A verbatim reproduction of the lines below, from the line containing "Toggle Relatieve verwijzingen" through the line containing "The image size is (1501, 937).", both ends included, is the whole required output.

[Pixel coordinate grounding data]
......
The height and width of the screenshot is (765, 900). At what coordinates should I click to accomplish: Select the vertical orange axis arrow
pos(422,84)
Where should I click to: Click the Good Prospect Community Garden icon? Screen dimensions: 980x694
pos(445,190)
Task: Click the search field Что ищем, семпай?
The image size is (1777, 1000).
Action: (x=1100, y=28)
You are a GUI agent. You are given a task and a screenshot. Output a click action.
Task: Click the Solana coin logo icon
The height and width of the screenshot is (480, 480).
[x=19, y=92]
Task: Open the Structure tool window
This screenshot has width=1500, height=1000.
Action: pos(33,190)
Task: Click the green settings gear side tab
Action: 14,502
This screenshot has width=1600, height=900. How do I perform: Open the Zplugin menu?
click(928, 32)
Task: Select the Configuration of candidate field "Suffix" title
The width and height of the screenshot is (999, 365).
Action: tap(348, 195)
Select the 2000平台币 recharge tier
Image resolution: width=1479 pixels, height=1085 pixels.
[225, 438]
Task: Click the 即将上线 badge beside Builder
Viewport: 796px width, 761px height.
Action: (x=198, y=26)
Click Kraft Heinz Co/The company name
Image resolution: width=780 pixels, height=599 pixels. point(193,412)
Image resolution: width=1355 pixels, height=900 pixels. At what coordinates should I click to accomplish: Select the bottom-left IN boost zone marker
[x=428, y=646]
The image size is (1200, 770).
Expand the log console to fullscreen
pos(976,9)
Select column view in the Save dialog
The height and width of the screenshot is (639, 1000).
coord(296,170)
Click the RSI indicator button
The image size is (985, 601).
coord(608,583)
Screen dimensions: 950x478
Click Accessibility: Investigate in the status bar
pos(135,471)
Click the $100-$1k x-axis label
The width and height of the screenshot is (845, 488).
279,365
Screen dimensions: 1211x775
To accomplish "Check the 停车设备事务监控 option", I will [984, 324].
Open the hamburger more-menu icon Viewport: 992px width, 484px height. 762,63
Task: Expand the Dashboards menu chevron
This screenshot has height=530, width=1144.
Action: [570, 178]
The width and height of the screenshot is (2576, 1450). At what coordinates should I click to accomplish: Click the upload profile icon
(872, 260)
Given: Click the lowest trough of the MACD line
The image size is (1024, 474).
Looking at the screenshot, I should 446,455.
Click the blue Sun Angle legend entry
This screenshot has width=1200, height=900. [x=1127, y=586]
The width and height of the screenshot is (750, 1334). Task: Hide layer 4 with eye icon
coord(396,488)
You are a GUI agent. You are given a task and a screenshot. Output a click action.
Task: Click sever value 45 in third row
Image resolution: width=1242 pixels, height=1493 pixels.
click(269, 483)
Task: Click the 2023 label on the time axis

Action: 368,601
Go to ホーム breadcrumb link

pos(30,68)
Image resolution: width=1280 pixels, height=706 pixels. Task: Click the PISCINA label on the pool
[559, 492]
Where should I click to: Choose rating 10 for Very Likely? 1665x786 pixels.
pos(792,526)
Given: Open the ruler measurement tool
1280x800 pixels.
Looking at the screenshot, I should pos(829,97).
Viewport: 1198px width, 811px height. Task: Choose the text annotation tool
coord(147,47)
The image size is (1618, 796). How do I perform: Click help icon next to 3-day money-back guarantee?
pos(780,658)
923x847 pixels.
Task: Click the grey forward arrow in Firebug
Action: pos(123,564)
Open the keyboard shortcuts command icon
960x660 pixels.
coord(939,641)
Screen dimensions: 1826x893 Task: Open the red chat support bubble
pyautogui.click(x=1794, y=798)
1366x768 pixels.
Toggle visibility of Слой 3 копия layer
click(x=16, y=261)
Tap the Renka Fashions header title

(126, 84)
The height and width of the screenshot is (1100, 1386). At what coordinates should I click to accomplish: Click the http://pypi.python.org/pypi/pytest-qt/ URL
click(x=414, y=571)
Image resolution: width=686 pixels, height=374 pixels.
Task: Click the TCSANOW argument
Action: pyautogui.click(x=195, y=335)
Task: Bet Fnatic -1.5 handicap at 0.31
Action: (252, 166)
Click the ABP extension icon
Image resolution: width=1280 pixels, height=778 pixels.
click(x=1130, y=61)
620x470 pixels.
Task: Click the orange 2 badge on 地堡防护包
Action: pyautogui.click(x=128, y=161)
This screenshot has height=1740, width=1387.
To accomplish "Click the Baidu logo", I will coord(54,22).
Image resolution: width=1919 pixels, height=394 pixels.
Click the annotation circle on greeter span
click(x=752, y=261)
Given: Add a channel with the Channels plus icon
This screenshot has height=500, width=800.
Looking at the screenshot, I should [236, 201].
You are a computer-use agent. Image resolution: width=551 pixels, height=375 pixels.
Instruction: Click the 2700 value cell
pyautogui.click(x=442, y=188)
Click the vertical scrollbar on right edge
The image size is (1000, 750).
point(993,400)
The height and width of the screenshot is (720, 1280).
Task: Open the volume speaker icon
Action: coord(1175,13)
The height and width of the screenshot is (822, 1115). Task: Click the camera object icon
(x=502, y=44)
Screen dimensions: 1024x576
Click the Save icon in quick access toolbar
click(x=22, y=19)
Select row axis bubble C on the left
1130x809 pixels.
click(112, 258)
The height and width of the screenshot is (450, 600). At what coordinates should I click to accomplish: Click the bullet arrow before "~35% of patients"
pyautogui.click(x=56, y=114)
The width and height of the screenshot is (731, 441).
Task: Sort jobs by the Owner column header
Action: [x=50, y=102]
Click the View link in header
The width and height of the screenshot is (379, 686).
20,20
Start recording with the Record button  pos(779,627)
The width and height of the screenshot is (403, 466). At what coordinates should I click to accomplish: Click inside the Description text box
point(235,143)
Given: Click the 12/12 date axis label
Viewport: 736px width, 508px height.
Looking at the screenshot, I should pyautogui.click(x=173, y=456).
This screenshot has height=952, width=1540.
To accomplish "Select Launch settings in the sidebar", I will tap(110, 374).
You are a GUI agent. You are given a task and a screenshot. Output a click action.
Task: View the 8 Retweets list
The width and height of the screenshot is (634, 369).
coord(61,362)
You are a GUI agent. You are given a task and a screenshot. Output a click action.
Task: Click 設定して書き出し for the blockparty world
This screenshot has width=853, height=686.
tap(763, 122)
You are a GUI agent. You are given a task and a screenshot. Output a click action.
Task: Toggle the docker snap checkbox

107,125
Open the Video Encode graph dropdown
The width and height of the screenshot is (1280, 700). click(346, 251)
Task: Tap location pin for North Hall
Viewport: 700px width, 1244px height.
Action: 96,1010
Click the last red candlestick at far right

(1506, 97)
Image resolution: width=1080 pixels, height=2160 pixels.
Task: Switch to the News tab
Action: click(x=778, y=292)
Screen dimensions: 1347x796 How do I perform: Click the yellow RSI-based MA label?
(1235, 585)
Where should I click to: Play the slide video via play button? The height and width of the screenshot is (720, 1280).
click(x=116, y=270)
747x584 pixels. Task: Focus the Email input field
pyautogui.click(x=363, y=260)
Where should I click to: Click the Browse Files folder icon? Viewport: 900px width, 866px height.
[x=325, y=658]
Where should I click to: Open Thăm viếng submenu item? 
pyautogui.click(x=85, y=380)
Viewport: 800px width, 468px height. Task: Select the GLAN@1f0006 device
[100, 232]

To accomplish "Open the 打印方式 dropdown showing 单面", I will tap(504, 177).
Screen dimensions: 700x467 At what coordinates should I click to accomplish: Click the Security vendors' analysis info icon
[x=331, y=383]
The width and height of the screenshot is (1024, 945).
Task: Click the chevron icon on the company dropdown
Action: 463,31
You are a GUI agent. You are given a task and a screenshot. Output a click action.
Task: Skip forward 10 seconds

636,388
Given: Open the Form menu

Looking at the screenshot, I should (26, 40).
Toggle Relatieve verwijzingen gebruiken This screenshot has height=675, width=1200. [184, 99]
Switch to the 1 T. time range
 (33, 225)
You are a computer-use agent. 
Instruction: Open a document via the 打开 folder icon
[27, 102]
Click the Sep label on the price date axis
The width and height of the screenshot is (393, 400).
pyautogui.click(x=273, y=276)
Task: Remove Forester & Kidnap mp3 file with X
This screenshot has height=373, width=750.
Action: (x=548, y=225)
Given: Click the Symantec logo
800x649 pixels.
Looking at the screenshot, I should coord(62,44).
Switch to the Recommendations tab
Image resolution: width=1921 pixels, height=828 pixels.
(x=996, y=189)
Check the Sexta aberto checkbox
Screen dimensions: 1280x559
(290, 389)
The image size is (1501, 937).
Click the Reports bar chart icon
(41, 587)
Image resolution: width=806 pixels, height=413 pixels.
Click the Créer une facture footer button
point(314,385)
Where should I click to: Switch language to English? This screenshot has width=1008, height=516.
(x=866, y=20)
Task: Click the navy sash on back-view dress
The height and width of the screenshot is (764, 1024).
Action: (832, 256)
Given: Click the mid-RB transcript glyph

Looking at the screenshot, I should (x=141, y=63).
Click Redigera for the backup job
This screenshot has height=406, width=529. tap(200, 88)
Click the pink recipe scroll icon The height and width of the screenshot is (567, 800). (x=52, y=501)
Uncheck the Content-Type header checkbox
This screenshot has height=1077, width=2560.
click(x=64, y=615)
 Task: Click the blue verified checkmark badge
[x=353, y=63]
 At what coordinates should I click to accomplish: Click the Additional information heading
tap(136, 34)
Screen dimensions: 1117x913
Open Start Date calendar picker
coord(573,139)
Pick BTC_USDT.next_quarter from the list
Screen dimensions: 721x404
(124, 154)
......
● Solution:
Toggle Relatieve verwijzingen gebruiken This screenshot has height=675, width=1200. [184, 99]
Switch to the 1 T. time range
 (33, 225)
You are a computer-use agent. 
Instruction: Open a document via the 打开 folder icon
[27, 102]
Click the Sep label on the price date axis
The width and height of the screenshot is (393, 400).
pyautogui.click(x=273, y=276)
Task: Remove Forester & Kidnap mp3 file with X
This screenshot has height=373, width=750.
Action: (x=548, y=225)
Given: Click the Symantec logo
800x649 pixels.
Looking at the screenshot, I should coord(62,44).
Switch to the Recommendations tab
Image resolution: width=1921 pixels, height=828 pixels.
(x=996, y=189)
Check the Sexta aberto checkbox
Screen dimensions: 1280x559
(290, 389)
The image size is (1501, 937).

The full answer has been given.